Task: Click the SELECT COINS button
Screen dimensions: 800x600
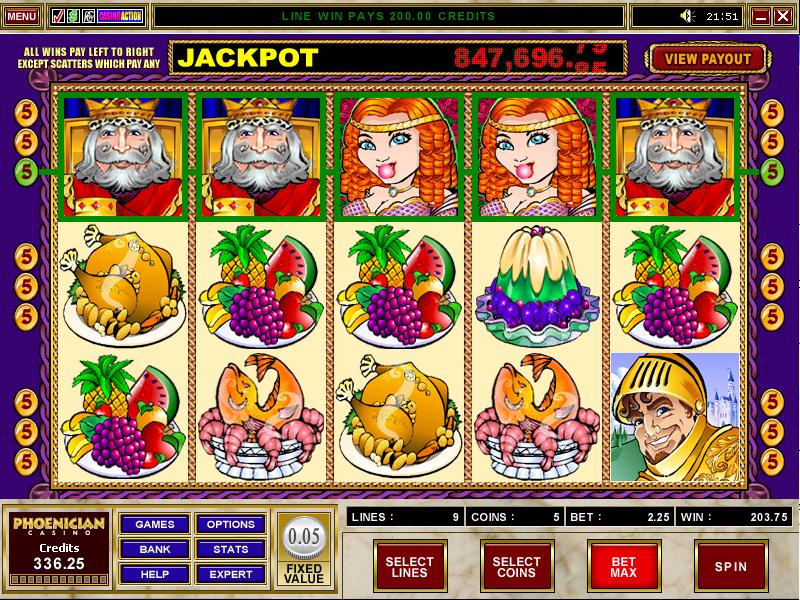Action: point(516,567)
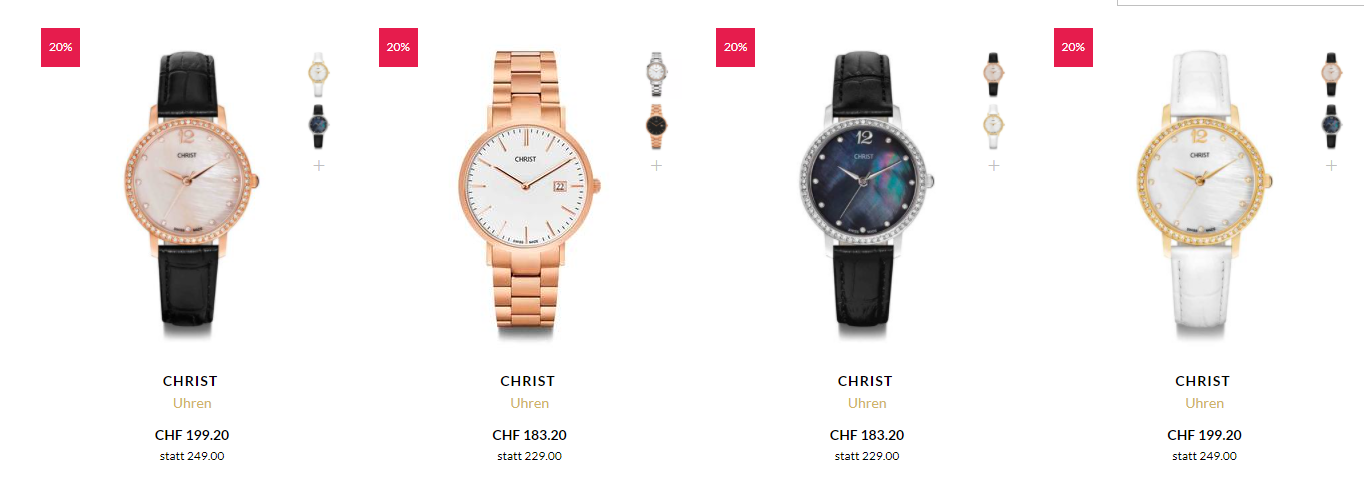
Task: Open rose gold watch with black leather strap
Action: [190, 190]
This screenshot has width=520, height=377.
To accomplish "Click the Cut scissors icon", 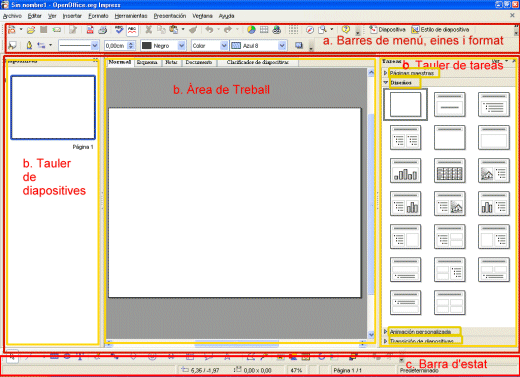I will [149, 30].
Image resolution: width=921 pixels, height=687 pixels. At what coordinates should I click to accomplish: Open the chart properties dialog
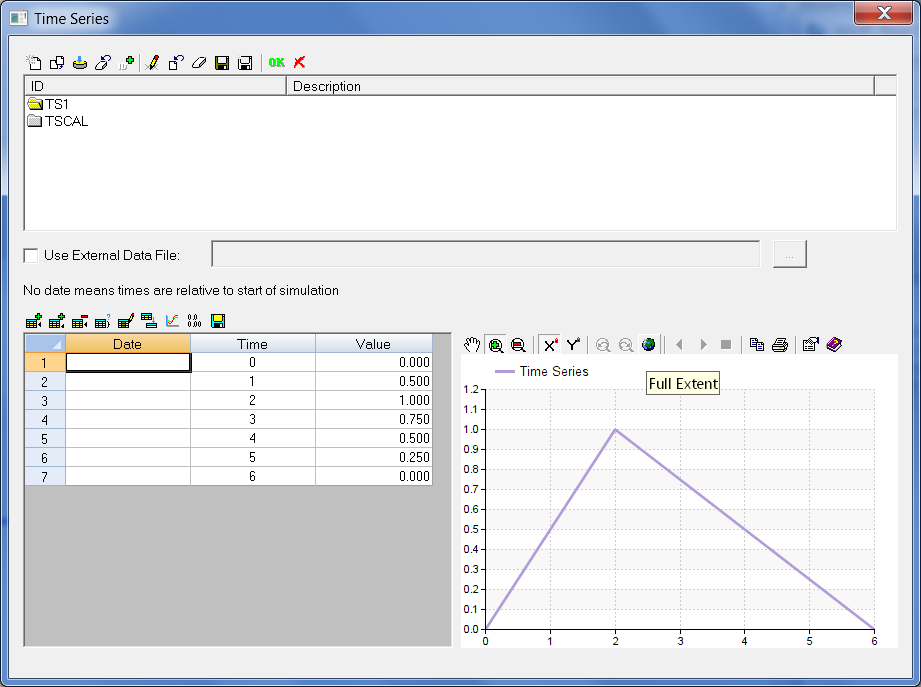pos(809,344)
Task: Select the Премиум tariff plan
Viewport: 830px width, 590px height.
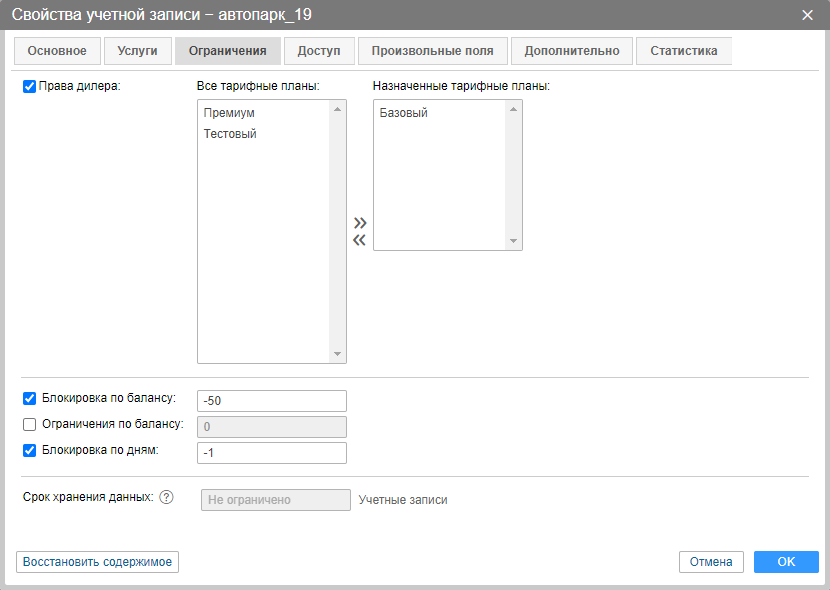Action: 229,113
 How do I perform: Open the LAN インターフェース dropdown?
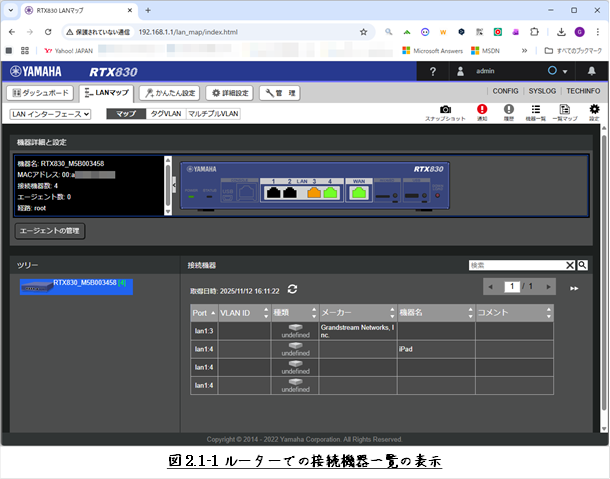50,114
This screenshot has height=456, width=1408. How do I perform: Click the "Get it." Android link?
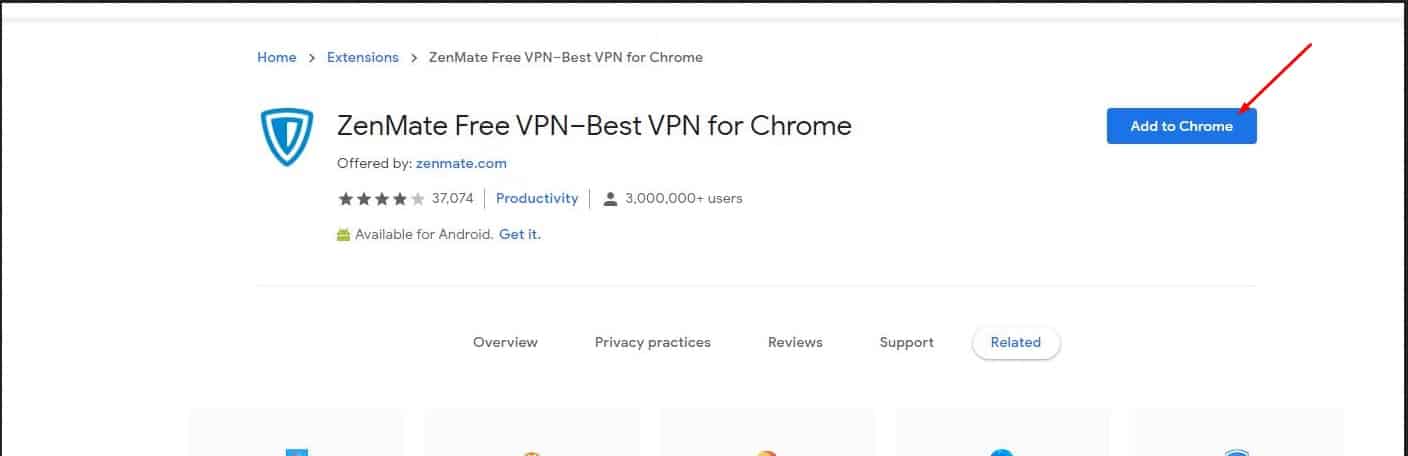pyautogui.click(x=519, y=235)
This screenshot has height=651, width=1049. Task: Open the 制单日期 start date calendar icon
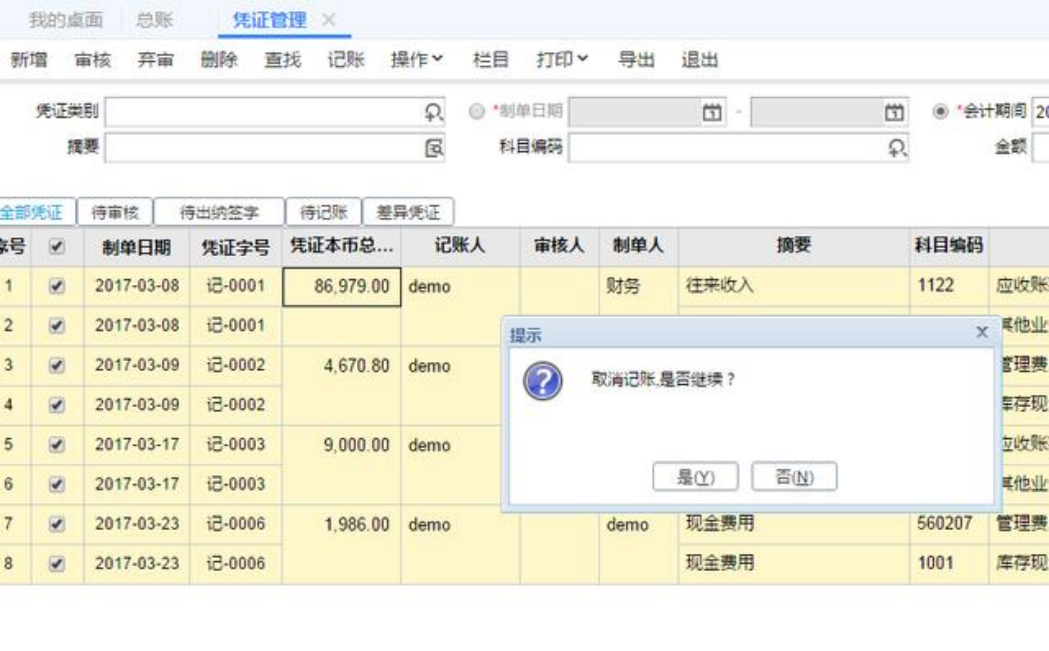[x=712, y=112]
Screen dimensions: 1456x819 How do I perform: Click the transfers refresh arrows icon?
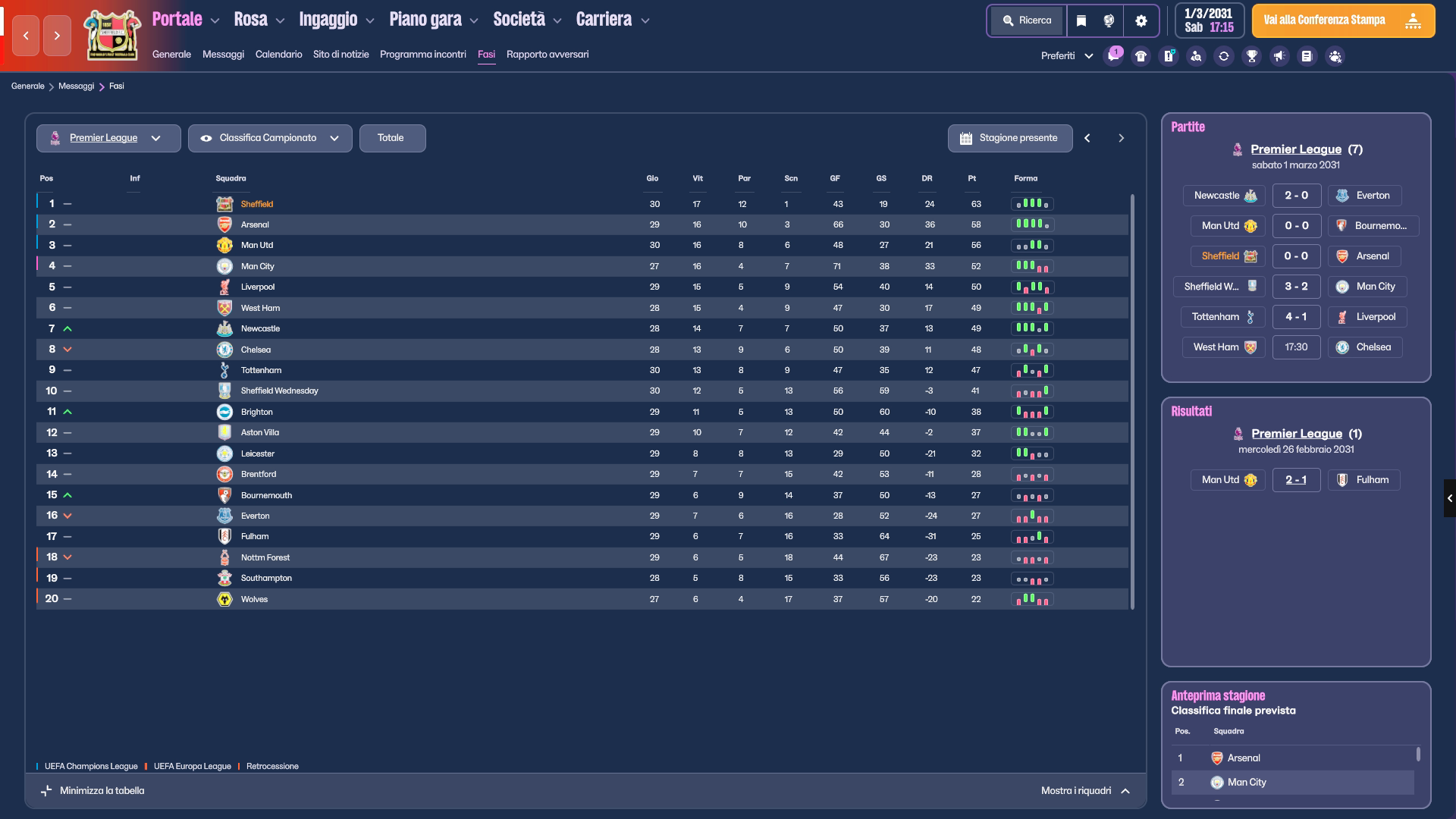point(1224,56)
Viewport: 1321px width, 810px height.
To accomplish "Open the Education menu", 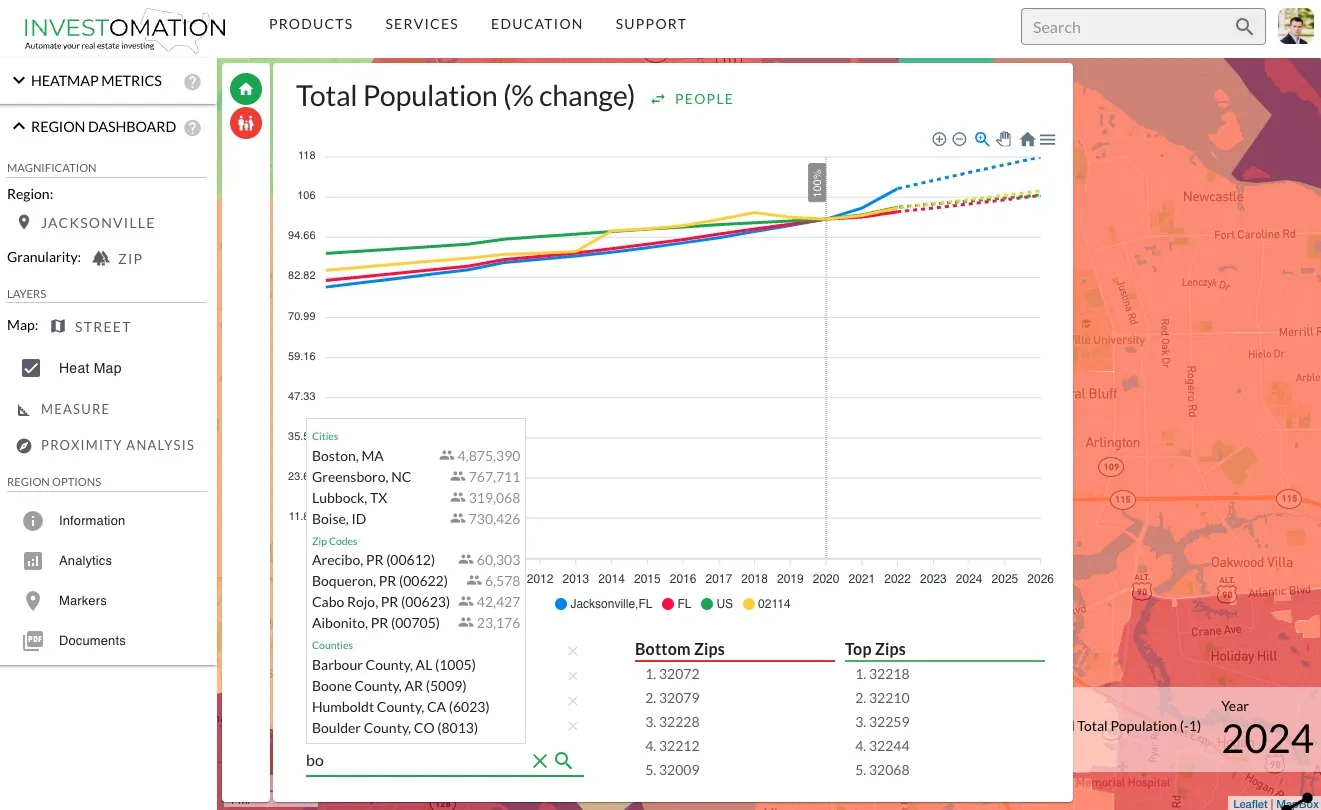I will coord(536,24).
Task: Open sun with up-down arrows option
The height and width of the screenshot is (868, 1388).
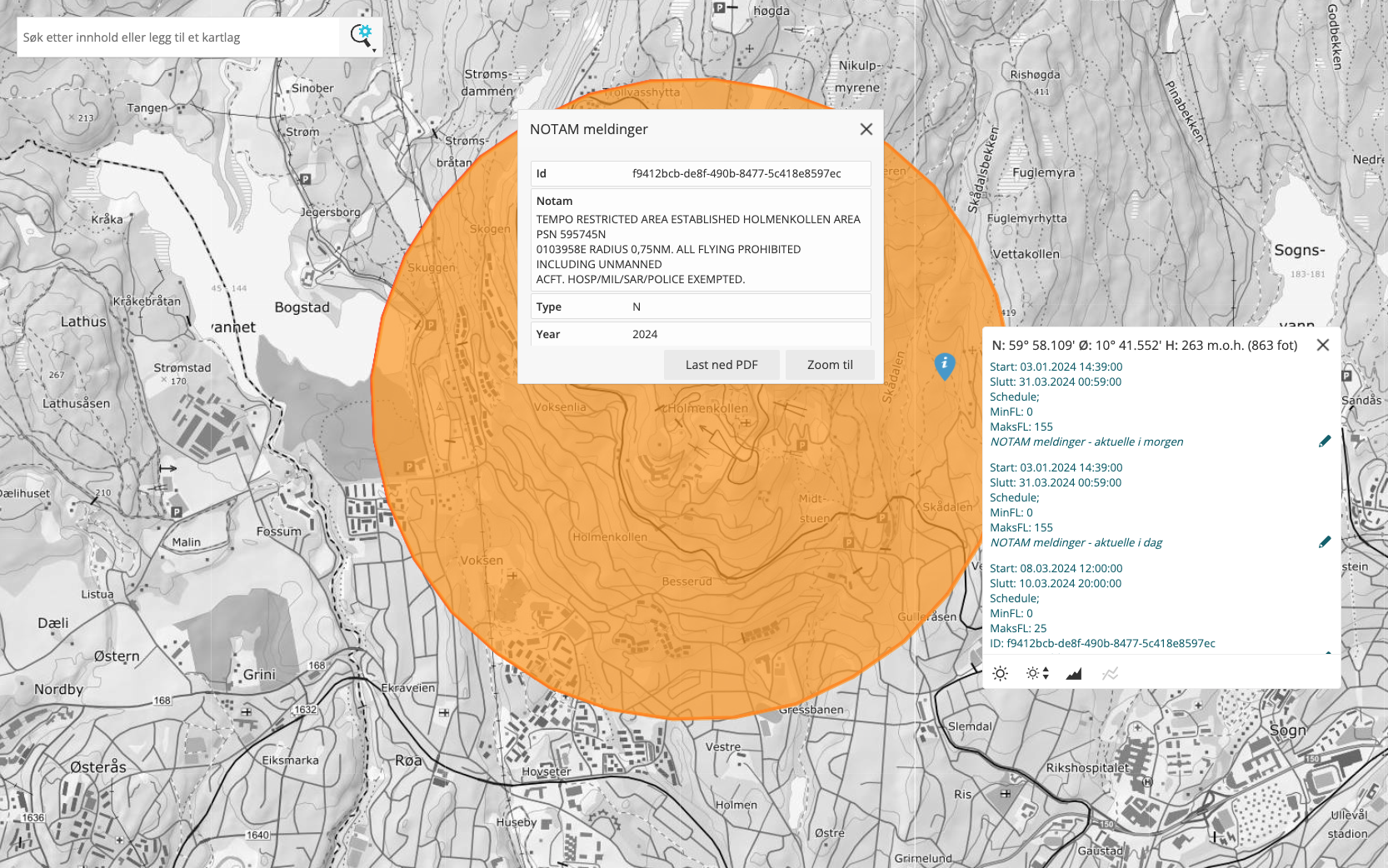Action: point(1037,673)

DIRECTIONS: Restate exactly, and only, the lines from the one that holds "The height and" down to the last line of the material above. Omit the pictures.

OUTPUT OF THE EXERCISE:
The height and width of the screenshot is (868, 1388).
Action: point(1037,673)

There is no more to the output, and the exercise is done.